> _Apply what you read_
A - Translate this sentence from the passage on writing pace into Spanish: "The other thing that’s important is that I don’t burn myself out again."
B - Reproduce the passage on writing pace from "When I picked" up to and including "I burned out.".

> _Text under study_

And I have been thinking about it.

Still haven’t come up with a title for the eight-chapter short detailing the last four days before Welles went into Camp Delta 5 and the last four days before he was released. I’ll eventually need a title, but I’m sure one will come to me in the fullness of time…

One of the things I’m going to have to do is go back through the first three books and make notes on certain characters and happenings from the past that I’ve already mentioned. I’ve talked about “making it up as I go along” in the past (there being no big Night and Day world bible to refer to) and occasionally that’s created mild continuity errors (Uptown Station having formerly been the Liberty Ave. station in Night and Day and becoming the Tremont Ave. station in Bandit’s Moon, for example). I hope to avoid such problems with the unnamed short. We’ll meet characters from earlier books (Ray Holstein, Becca James) as well as characters mentioned in those books. And we’ll see things play out as mentioned and alluded to in the first three books. So continuity is important.

The other thing that’s important is that I don’t burn myself out again. If you go back eleven years to when I was writing the first draft of Night and Day (like here, for instance), you see that I would write 1500–2000 words or so in the evening (since I had only evenings to work on the book) and then move on to something else. It wasn’t, as I recall, that I didn’t have the discipline to “write on”, but that I was finding a balance between writing and the rest of my life.

When I picked up Night and Day again in 2013, I no longer had a day job, so I could write all day. And did. And after Night and Day was released, I continued the pace to get Bleeding Sky out. Chapter a day. Didn’t stop till it was done. Then Bleeding Sky was released, and I moved on to Bandit’s Moon. Same thing. Chapter a day. Sometimes I couldn’t sit for more than 10–15 minutes at a time, because of the whole prostate thing, but I kept on chugging along. Then it was released and I started working on Blood for Blood. And finally hit a wall as I burned out.

So I took a break that turned into the rest of the year off. I still thought about the series, about Blood for Blood and future books, but I didn’t have any desire to sit down and start pounding them out (the whole cancer thing probably had something to do with that as well…).

Now I’m back, and ready to start working again once I’m no longer being bombarded with radiation Monday-Friday, but I want to make sure I don’t write myself into ash once again. Over the past eight months, I’ve filled the hours with other things I like to do –  watch movies, read, listen to music –  and I’ve enjoyed it. I don’t want to put that enjoyment on the back burner again while I pound the keyboard for 8–10 hours a day.

So I’ve decided to take it easy –  not a paragraph a day easy, but I’m removing the chapter a day mentality. If things are going well, and I’m really into what’s happening in the story, and I really want to know what happens next, I might do a chapter a day. If not, then I’ll do 1000 words. Or 1500. Or 2000. Or whatever. And then stop and do something else that I enjoy doing.

It’s not that I don’t enjoy the writing –  I love it the mostest. But I would like to avoid being consumed by it again.

> _Extracted entries_
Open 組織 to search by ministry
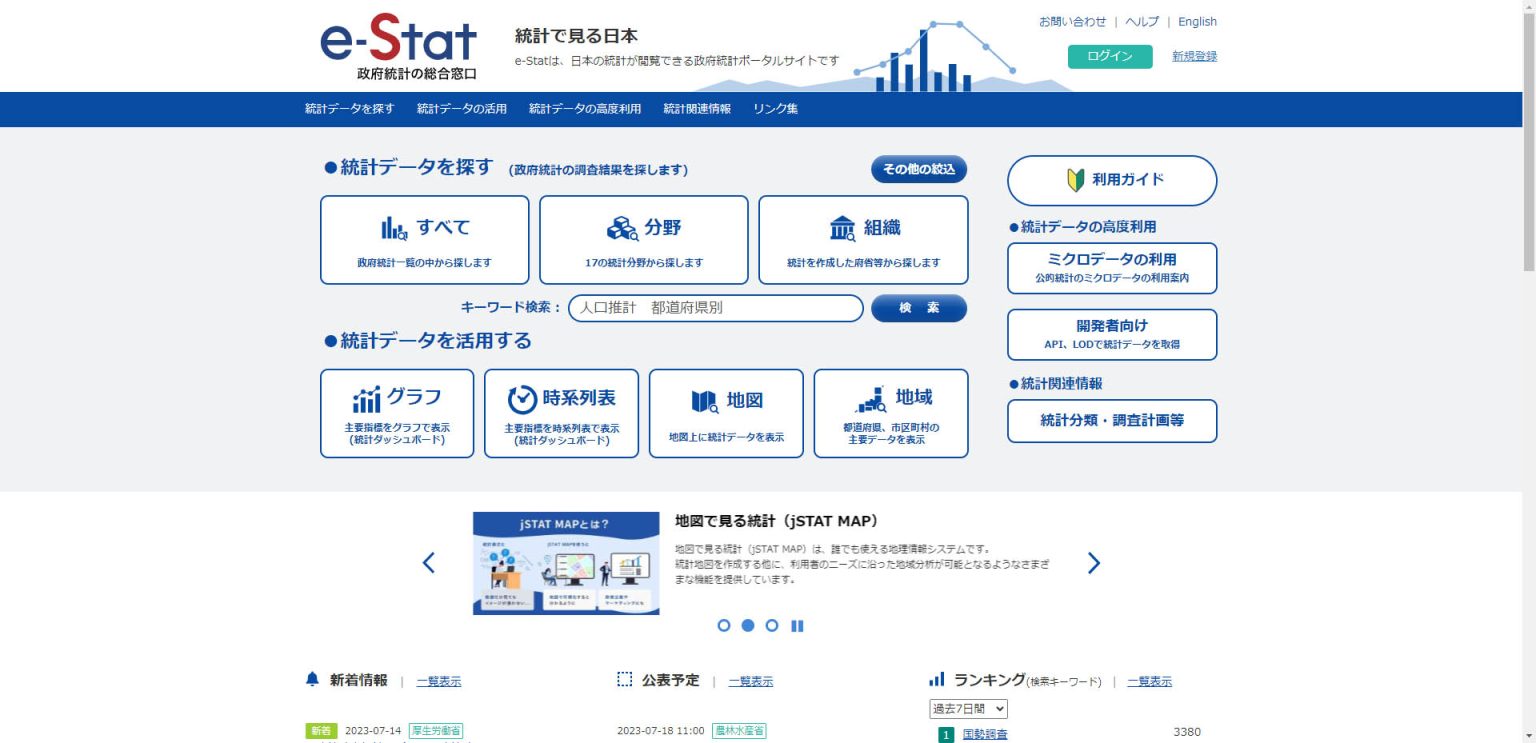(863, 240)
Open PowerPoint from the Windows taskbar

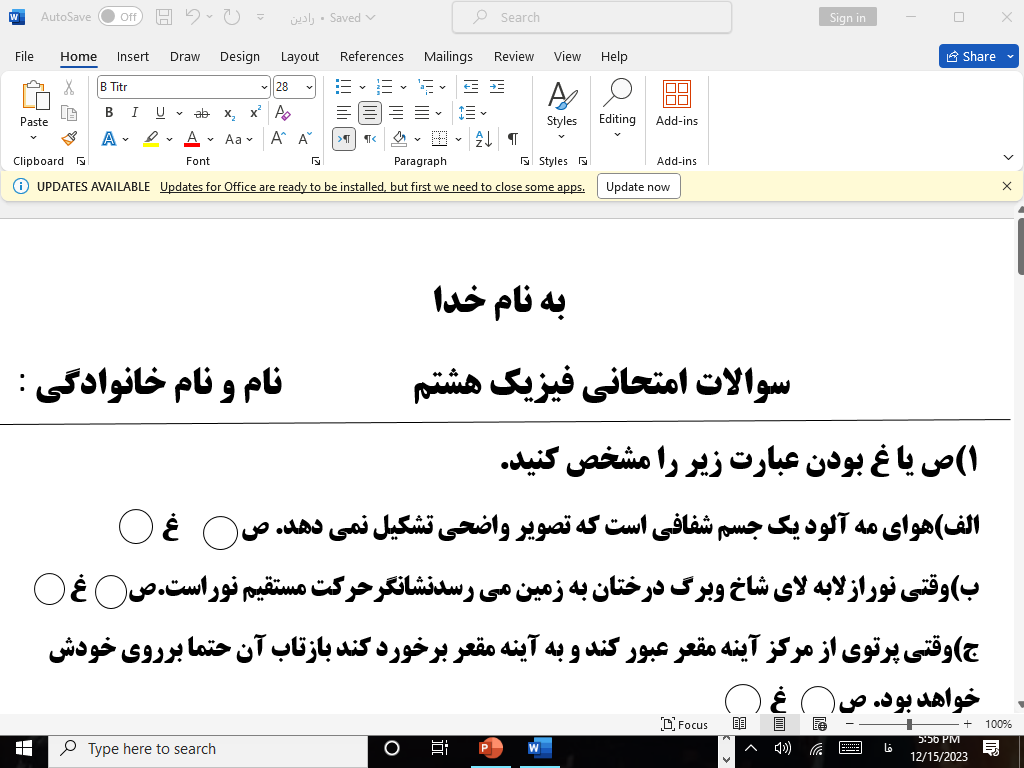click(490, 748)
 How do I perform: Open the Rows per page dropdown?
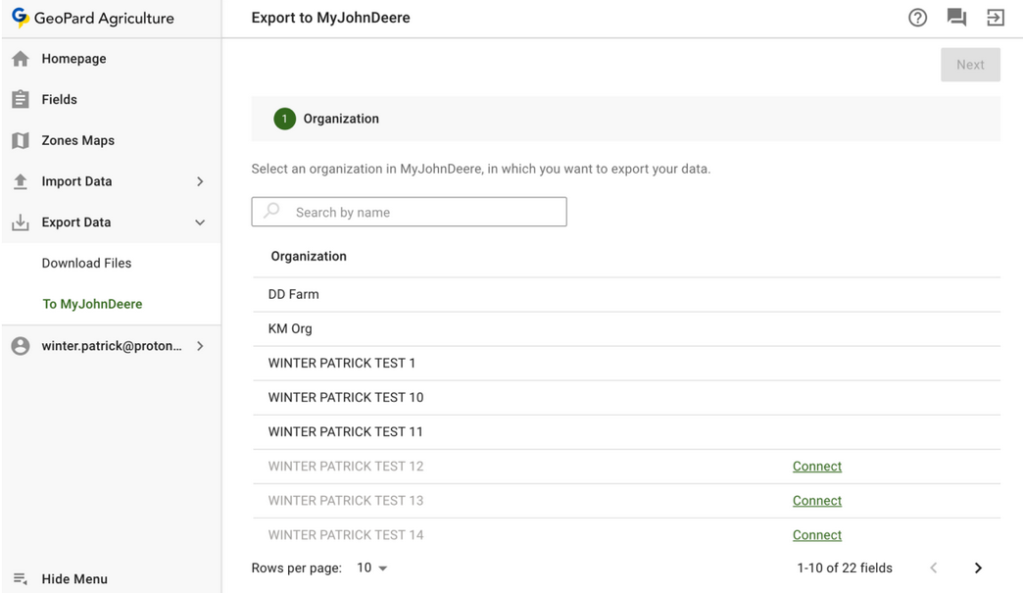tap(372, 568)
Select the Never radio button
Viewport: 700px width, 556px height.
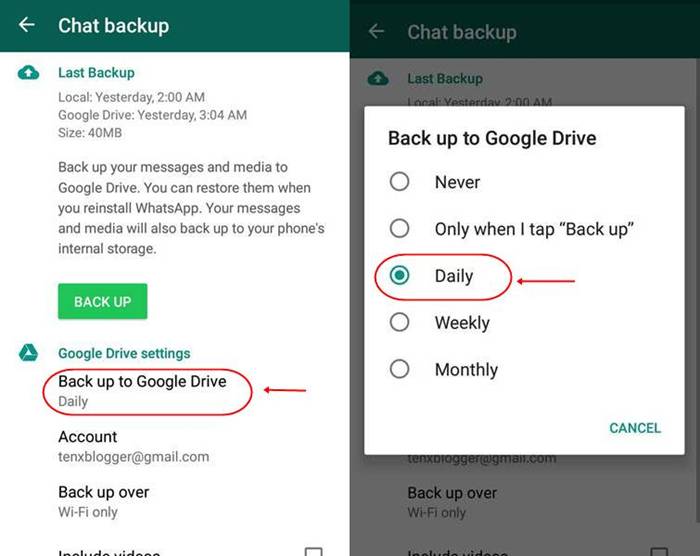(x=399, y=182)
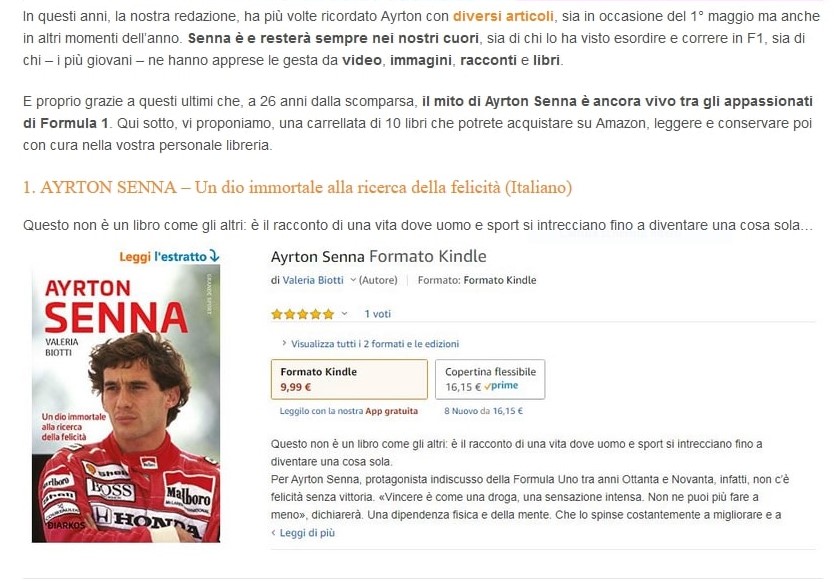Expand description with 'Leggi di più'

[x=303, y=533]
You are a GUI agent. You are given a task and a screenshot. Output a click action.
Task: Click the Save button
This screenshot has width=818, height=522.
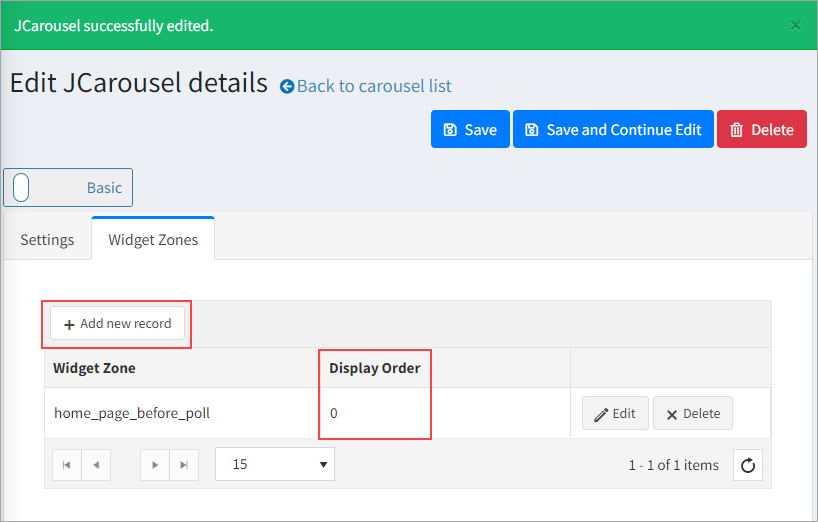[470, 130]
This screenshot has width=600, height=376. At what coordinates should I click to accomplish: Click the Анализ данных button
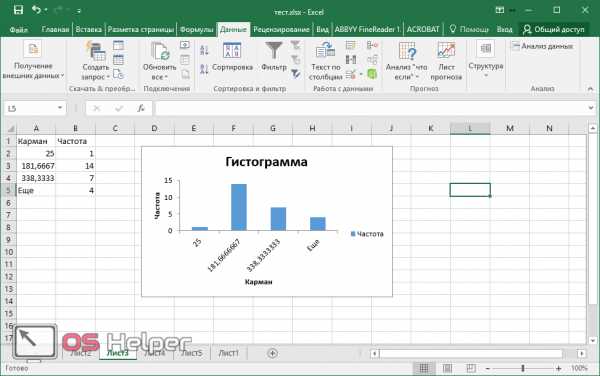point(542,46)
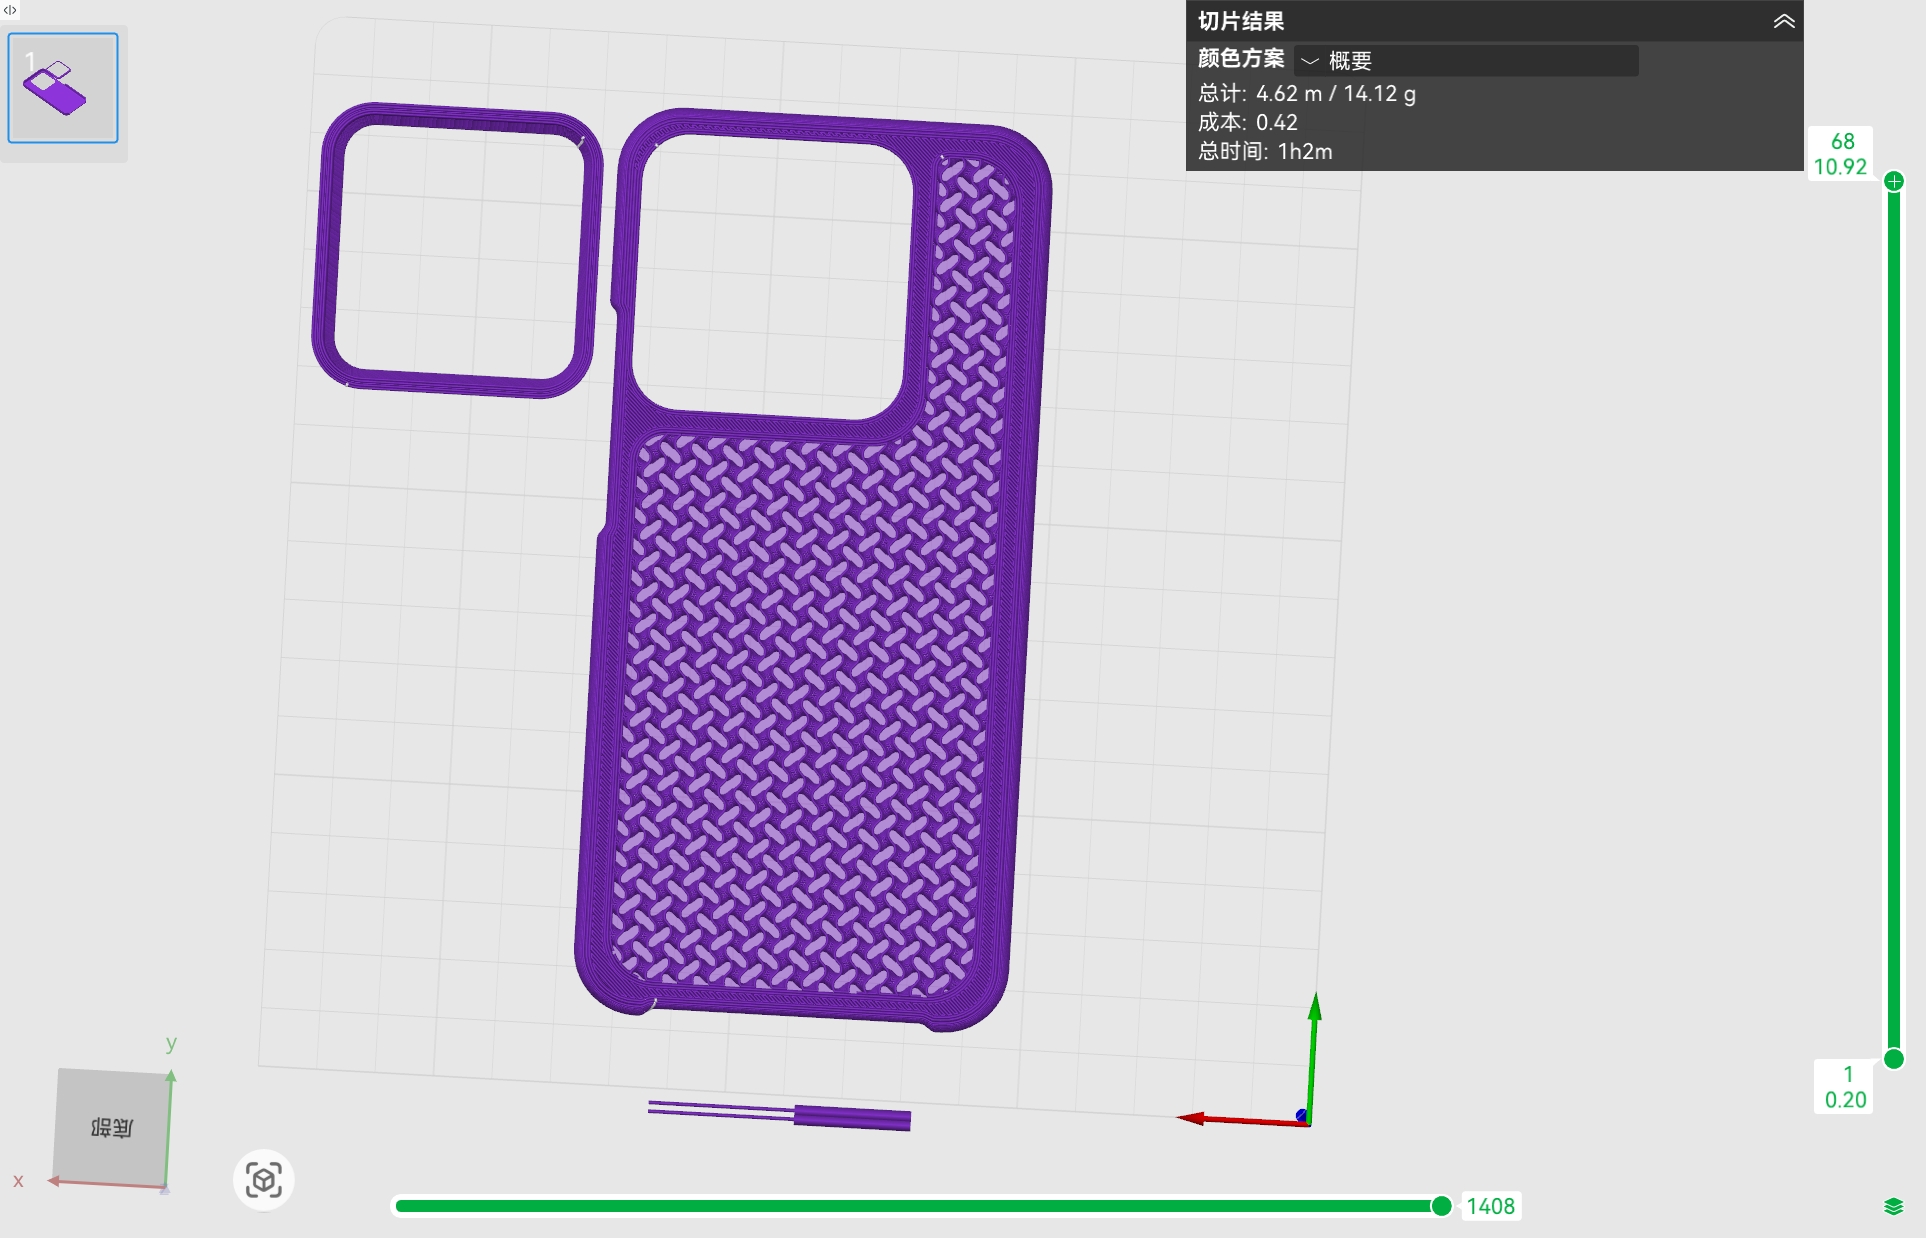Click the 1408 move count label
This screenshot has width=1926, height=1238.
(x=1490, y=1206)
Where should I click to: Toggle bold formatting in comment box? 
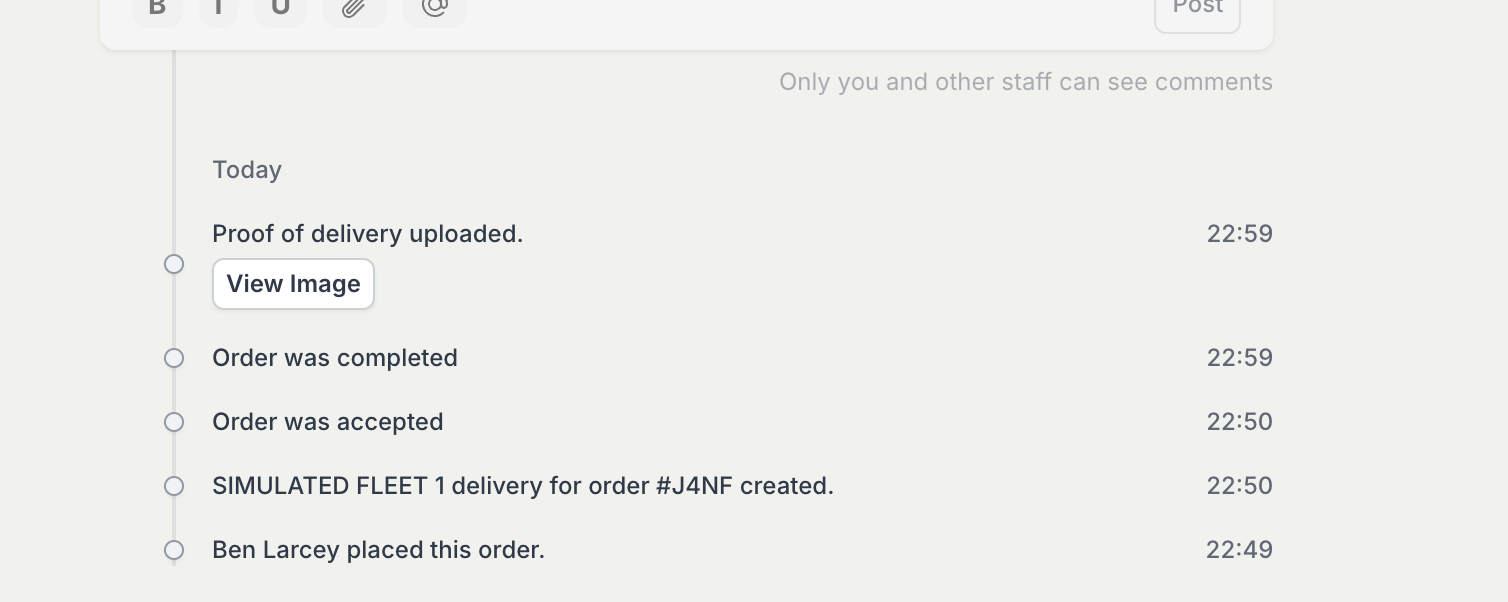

> _Results for the exercise_
A - La otra cosa que es importante es que no vuelva a agotarme.

B -
When I picked up Night and Day again in 2013, I no longer had a day job, so I could write all day. And did. And after Night and Day was released, I continued the pace to get Bleeding Sky out. Chapter a day. Didn’t stop till it was done. Then Bleeding Sky was released, and I moved on to Bandit’s Moon. Same thing. Chapter a day. Sometimes I couldn’t sit for more than 10–15 minutes at a time, because of the whole prostate thing, but I kept on chugging along. Then it was released and I started working on Blood for Blood. And finally hit a wall as I burned out.